Le numérique n'est pas perçu comme stratégique et externalisé dans les nombreuses SSII du pays. Le résultat : des ingénieurs informatiques mal considérés, des projets bancals et les grands groupes de l'ancien monde qui se font tailler des croupières par les entreprises étrangères du numérique.
a écrit le 18/03/2018 à 11:08 :
Il est clair que je suis contre quasi tout ce que fait le système ces dernières années, par contre là je suis tout à fait d'accord. Excellente initiative et il faut aller même plus loin.
Réponse de le 19/03/2018 à 9:20 :
Parce que tu crois vraiment que les chômeurs sont majoritairement des personnes incompétentes ? Regarde leur ancienneté dans les stats de PoleChomage. Le syntec affirme qu'il soutient la mixité. Qu'on m'explique alors pourquoi la moyenne d'age dans le numérique est si faible ? Peut-être parce que le personnel qualifié coûtant plus cher, il aurait été remplacé par la main d'oeuvre offshore, ou par des jeunes sous-payés sortant des écoles. La stabilisation de la productivité en France c'est produite à partir des délocalisations massives. Est-ce une coïncidence ? Et qui juge de la qualité des centres formations qui poussent partout comme des champignons ? Ce qu'il faut aussi savoir, c'est que c'est bien souvent le chômeur qui doit financer le transport et l'hébergement. La formation est donc un business bien organisé pour pomper un maximum d'argent sur le dos de victimes faciles. Les certifications privés sont aussi un moyen subtil de déprécier et de privatiser les diplômes de l'éducation nationale. Les enfants favorisés peuvent donc acheter facilement des certifications dans des centre de formation privés, au détriment des jeunes diplômés de l'éducation nationale.
a écrit le 18/03/2018 à 10:13 :
Le problème des «  universitaires «  et «  de la vision du médecin » c’est la définition du «  mot société en France »
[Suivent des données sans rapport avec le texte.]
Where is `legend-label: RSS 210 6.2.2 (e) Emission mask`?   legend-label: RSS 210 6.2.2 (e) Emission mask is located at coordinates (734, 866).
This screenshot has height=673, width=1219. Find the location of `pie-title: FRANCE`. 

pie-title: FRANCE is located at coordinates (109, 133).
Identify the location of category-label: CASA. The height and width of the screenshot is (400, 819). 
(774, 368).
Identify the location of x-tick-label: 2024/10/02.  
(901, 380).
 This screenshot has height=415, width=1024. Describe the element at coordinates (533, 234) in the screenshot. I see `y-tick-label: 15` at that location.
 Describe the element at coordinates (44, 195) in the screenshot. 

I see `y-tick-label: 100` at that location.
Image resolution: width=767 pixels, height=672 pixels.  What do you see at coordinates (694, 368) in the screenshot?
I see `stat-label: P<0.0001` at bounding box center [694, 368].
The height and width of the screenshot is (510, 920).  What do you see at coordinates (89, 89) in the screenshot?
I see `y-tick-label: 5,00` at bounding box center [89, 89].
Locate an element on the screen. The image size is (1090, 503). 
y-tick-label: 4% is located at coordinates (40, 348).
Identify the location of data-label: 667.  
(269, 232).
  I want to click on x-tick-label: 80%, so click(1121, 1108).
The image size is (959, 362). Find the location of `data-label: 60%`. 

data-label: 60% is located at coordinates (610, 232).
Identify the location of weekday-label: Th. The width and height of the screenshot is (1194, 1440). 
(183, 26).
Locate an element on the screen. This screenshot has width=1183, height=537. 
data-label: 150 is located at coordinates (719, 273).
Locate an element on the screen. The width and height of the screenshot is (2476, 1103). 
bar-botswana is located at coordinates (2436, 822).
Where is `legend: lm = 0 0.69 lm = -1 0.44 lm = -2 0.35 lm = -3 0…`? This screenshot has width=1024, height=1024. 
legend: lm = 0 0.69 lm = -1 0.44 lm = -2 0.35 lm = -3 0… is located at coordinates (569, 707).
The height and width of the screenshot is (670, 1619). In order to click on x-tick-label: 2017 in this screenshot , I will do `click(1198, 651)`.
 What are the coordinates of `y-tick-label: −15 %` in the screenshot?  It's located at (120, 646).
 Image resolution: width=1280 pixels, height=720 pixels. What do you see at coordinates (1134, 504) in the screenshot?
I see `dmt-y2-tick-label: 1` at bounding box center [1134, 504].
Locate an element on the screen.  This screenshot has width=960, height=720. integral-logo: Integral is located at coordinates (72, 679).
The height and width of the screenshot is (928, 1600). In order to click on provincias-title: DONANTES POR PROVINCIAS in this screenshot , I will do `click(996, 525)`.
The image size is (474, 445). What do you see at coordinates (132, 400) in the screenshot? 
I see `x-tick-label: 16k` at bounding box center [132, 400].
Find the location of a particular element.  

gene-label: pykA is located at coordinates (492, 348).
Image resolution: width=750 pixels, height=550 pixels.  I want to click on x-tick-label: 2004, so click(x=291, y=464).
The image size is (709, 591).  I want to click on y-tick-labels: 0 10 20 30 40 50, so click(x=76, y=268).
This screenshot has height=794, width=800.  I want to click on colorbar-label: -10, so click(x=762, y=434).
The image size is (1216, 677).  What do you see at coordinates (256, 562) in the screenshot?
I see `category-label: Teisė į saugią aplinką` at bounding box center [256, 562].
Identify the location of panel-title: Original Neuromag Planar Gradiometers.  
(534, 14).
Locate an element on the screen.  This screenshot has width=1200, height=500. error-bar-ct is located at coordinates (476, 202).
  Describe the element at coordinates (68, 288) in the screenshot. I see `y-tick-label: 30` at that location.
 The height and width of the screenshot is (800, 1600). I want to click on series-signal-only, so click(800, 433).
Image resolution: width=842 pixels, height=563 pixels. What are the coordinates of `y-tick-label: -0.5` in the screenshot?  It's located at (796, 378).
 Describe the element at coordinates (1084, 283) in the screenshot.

Jusqu’à présent et depuis 1970 , quels sont les moyens déployés pour former la population?
Dans votre vision c’est quoi la «  population « ?

Toutes ces questions pour voir si ce que vous dites est possible pour qui ? Et impossible pour qui ?

Numérique tout azimut alors que la «  société «  le l’a pas intégrée mis à part les pionniers geek

Sur une société bourrée de «  problèmes «  greffer le numérique «  sans recul » d’analyse et de statistiques sur au moins 10 ans est dangereux.

Imposer c’est immoral déjà , donner le choix c’est mieux.